I’ll have to take her word on that, I thought darkly. But I nodded, and stood.

“Thanks for your time,” I said.

“Anytime. My door is always open,” she said.

Chapter Eight

A
fter the waitress took our order, I surreptitiously checked the time.

“That’s the fourth time you’ve looked at your watch since we sat down,” Nick complained.

“I just don’t want to be late for my first day of work,” I said.

I was supposed to meet Armstrong at an address on Magazine Street, a few miles uptown from my apartment. Over our heavenly dinner at Jacques-Imo’s, Armstrong had told me his plan to write a book about D-Day. It was part of the reason he’d decided to return to New Orleans after his retirement from the University of Virginia. There was an enormous D-Day museum downtown, and the curator had agreed to grant Armstrong liberal access to the collection. World War II history had always fascinated me—I’d done my undergraduate thesis on the workforce of women who manned the factories during the war—and the idea that I was going to be instrumental in researching a book on the subject was thrilling.

Armstrong hadn’t said what we were going to do that afternoon, but I was so keyed up, I couldn’t settle down to study. So when Nick had swung by to see if I wanted to grab some lunch, I readily agreed. Although now that we’d gotten to the restaurant—a grimy little hole-in-the-wall with sticky Formica-topped tables, hard-faced waitresses with tattoos covering their arms, and Southern rock playing over the radio—I wasn’t so sure I’d made the right decision. I didn’t really have the time to deal with a bout of food poisoning. I decided to play it safe and ordered a BLT. Nick, braver than me, ordered something called the Mudbug Platter.

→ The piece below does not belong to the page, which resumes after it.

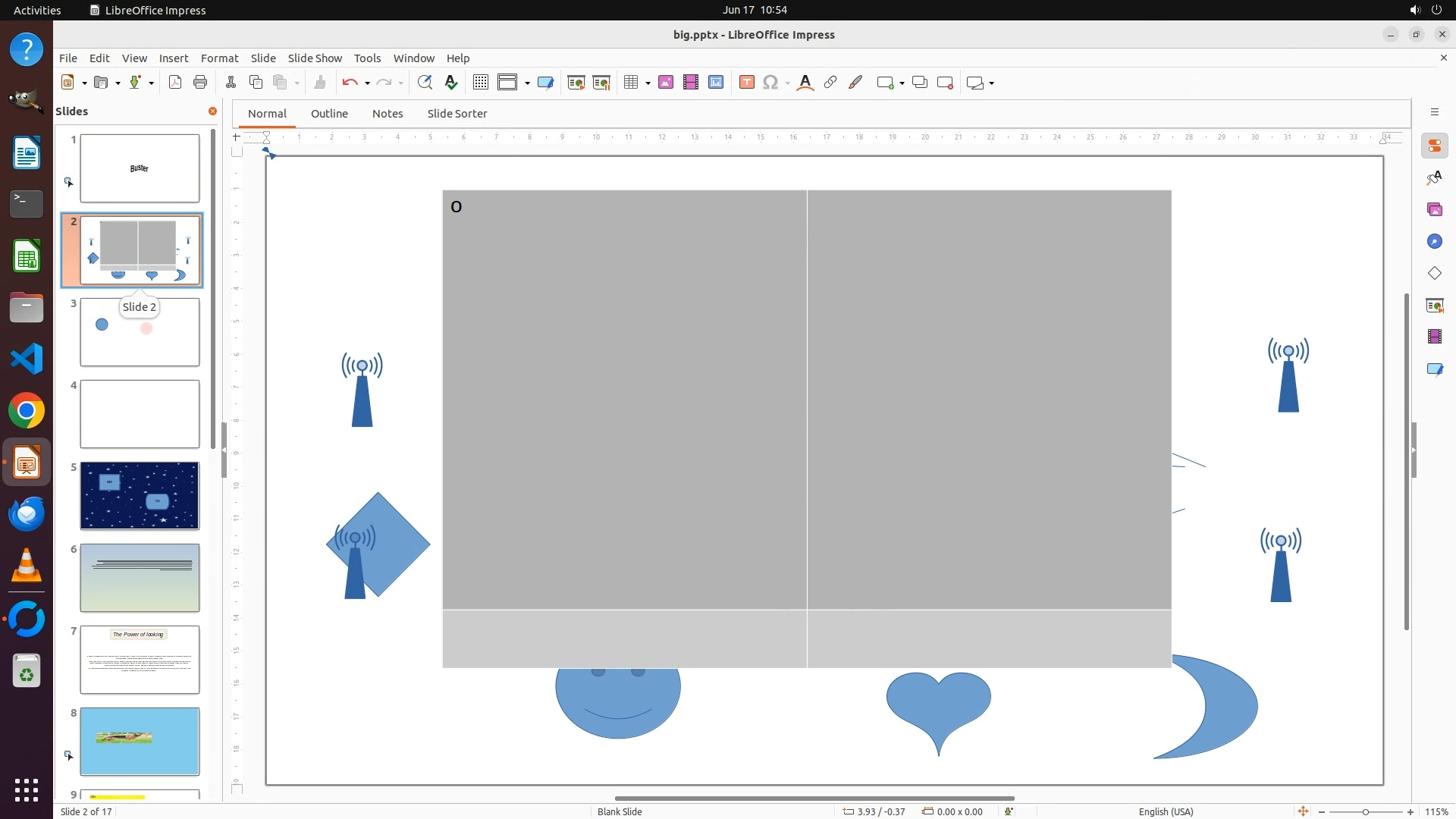1456x819 pixels.
Task: Click the Cut scissors icon
Action: pos(231,83)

“You’re nuts to be doing this. No one can hold down a job, even a part-time one, during their One-L year,” Nick said.

“I heard that one of the Two-Ls is a stripper,” I said.

This piqued Nick’s interest. “Oh, yeah? Which one?”

I shrugged. “No idea. And it might just be an urban legend of the law school variety.”

“I bet it’s that redheaded girl. The one who always wears really short skirts. She was giving me the eye at the last Bar Review,” Nick said dreamily.

I snorted. “Why am I not surprised?”

“What?”

“I don’t know a nice way of putting this, but you’re sort of a slut,” I said. It was true. Nick hooked up nearly every weekend, always with a different woman he met out at a bar or party.

“It doesn’t work that way,” Nick said, shaking his head. “I’m a man. Men can’t be sluts. I’m just following my biological predisposition.”

“Which is?”

“To spread my seed, thus propagating my genetic line,” Nick said.

I opened my mouth, trying to think of something to say to this, and then thought better of it. I closed my mouth, pressing my lips together with disapproval, and shook my head.

“What?” Nick asked.

“I knew a guy in college like you. He scammed on every girl he saw and hooked up constantly. And do you want to know what he told me?”

“He enjoyed every minute of it?”

“He said that one morning, after he’d had yet another meaningless one-night stand with yet another anonymous girl, he was in her bathroom, planning his escape, and he caught sight of himself in the mirror. And in that moment he was so filled with self-loathing, he actually spit at his own reflection,” I said.

“So he not only snuck out on the chick, he also messed up her bathroom? Can you imagine having to clean someone else’s spit off your bathroom mirror?”

“That’s so not the point of the story,” I said.

“There was a point?”

“Yes! It’s that sleeping around may not be making you as happy as you think it is,” I said.

“God, you really don’t know men at all, do you?” Nick said.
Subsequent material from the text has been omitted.